Animals. Five- to 6-week-old female C. B-17 SCID mice were purchased from Clea Japan Co, Inc. (Osaka, Japan) and were maintained in a specific pathogen-free facility in our Animal Resources Center. All experiments were approved by the Committee on Animals of the University of Tokushima. To eradicate residual natural killer (NK) cells, mice were injected intraperitoneally with 10 μL rabbit antiasialo GM1 antiserum (Wako Chemicals, Osaka, Japan) 1 day before tumor inoculation. The human myeloma cells (5 × 106 cells) were inoculated by either intravenous injection through the tail vein or subcutaneous injection in the back of mice. The tumor volume was determined by measuring the longest (a) and shortest (b) diameter using a caliper and calculated using the formula: ab2π/6 (mm3 ). Animals were killed by cervical dislocation and histologic examination was performed to confirm that they had developed myeloma. Excised tissues were fixed in 10% buffered formalin, paraffin-embedded, sectioned, and stained with hematoxylin and eosin, whereas additional tissue was snap-frozen for immunohistologic analysis. The subcutaneous tumors were removed and minced in RPMI 1640 medium and cells were analyzed for HM1.24 antigen expression by flow cytometry as described previously.18
In vivo antitumor experiments. To evaluate the ability of anti-HM1.24 MoAb in preventing tumor growth, immunotherapy was started 1 or 15 days after tumor inoculation. Groups of five mice received intraperitoneal injections of anti-HM1.24 MoAb in a volume of 100 μL of PBS with a daily dose of 20 μg after tumor inoculation. In further experiments, immunotherapy was started when high levels of human IgG had been detected in the sera or the subcutaneous tumors had grown to approximately 5 mm in diameter. Mice received intraperitoneal injections of anti-HM1.24 MoAb (100 μg/dose) once or twice a week. All mice were observed daily for the appearance of solid tumors and duration of survival.
Human immunoglobulin assay. The levels of human IgG in the culture supernatants and in the sera of SCID mice with ARH-77 tumors were measured by enzyme-linked immunosorbent assay (ELISA) as described previously.19
Cell proliferation assay. The effect of anti-HM1.24 MoAb on the proliferation of human myeloma cell lines was determined using a 3H-thymidine incorporation assay. The cells were cultured in 96-well plates at 1 × 105 cells/mL in 100 μL/well and incubated with various amounts of anti-HM1.24 MoAb or control IgG for 24 hours. The cells were then pulsed for 18 hours with 0.5 μCi 3H-thymidine (New England Nuclear, Boston, MA) and harvested onto glass filters using an automated cell harvester (Packard, Meriden, CT). The incorporated radioactivity was measured using a liquid scintillation counter.

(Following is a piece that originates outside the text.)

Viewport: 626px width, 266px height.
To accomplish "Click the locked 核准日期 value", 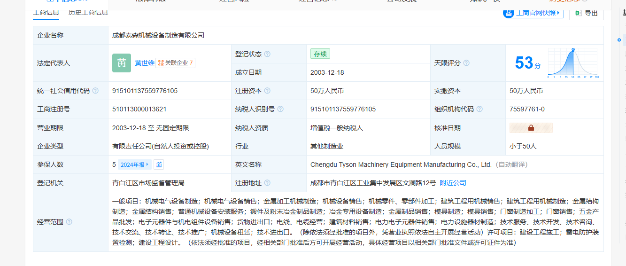I will pyautogui.click(x=531, y=128).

Complement-dependent cytotoxicity. Cell lysis with baby rabbit complement was determined using a 51Cr-release assay. Myeloma cells were labeled with 0.1 mCi 51Cr-sodium chromate (New England Nuclear) at 37°C for 1 hour. The cells were then washed three times with RPMI 1640 medium. 51Cr-labeled cells (1 × 104 cells) were incubated with various concentrations of anti-HM1.24 MoAb or control IgG on ice for 30 minutes. The unbound antibody was removed by washing the cells three times with medium. The cells were then distributed into 96-well plates and incubated with serial dilutions of baby rabbit complement (Cedarlane, Ontario, Canada) at 37°C for 2 hours. After incubation, supernatants from each well (50 μL) were harvested and 51Cr was measured using a gamma counter. Spontaneous release of 51Cr was measured after incubating 51Cr-labeled cells with medium alone. The maximum release of 51Cr was determined after incubation of 51Cr-labeled myeloma cells with 1% NP-40. Percentage of cytotoxicity was calculated from the formula: specific cytotoxicity (%) = (A − C)/(B − C) × 100, where A = experimental 51Cr release, B = maximum 51Cr release, and C = spontaneous 51Cr release.

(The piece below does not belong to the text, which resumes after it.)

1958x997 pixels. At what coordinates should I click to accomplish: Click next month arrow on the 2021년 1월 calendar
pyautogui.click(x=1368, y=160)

Antibody-dependent cell-mediated cytotoxicity (ADCC). ADCC activity was determined by standard 4-hour 51Cr-release assay. Splenic mononuclear cells from SCID mice were used as effector cells and cultured in RPMI 1640 medium with or without 500 U/mL of recombinant mouse interleukin (IL)-2 (Genzyme, Cambridge, MA) for 6 days, then washed, and resuspended in medium before use. 51Cr-labeled target myeloma cells (1 × 104 cells) were placed in 96-well plates and various concentrations of anti-HM1.24 MoAb or control IgG were added to wells. Effector cells were then added to the plates at various effector to target (E/T) ratios. After 4 hours incubation, supernatants were removed and counted in a gamma counter. The percentage of cell lysis was determined as above.

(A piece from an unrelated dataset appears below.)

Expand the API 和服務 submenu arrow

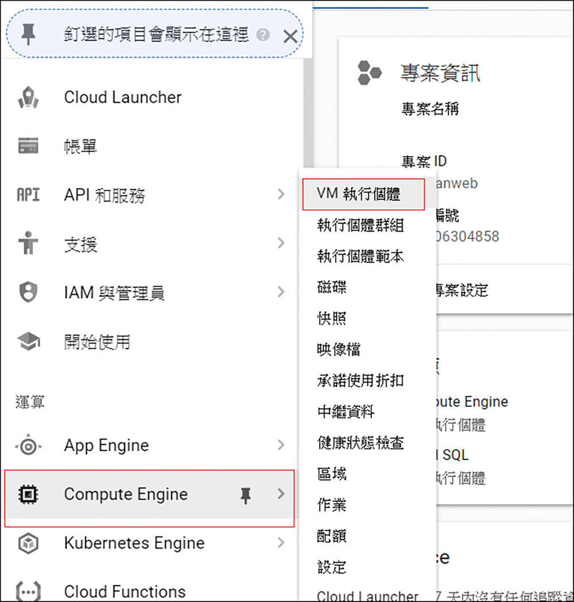tap(281, 194)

Statistical analysis. The statistical significance in the data of in vitro experiments was determined by the unpaired t-test. The significant differences in survival data were evaluated using a log-rank test.
RESULTS
Growth and characteristics of human myeloma tumors in SCID mice. As reported previously,20 after intravenous injection of ARH-77 cells, SCID mice developed disseminated myeloma, which infiltrates the bone marrow, vertebral column, and femur. These mice showed hind leg paralysis 20 to 30 days after tumor inoculation due to compression of the spinal cord. SCID mice did not develop the disseminated myeloma by intravenous injection of RPMI 8226 cells. In contrast, after subcutaneous injection of ARH-77 or RPMI 8226 cells, mice developed localized subcutaneous tumors at the site of injections within 22 days. The localized tumors grew to approximately 2 to 3 cm in diameter 2 to 3 months after inoculation. Because ARH-77 cells produce human IgGκ in vitro, high levels of human IgG were detected in the sera of SCID mice bearing ARH-77 cells. There was a correlation between measured tumor mass and the concentration of human IgG in the serum. Thus, the serum human IgG provides a valuable measure of the presence of ARH-77 cells and estimation of the tumor burden. The expression of the HM1.24 antigen in the subcutaneous tumors was assessed by flow cytometry. The implanted cells uniformly expressed HM1.24 and CD38 as plasma cell markers similar to the original cells. The level of HM1.24 expression was similar in ARH-77 cells and RPMI 8226 cells.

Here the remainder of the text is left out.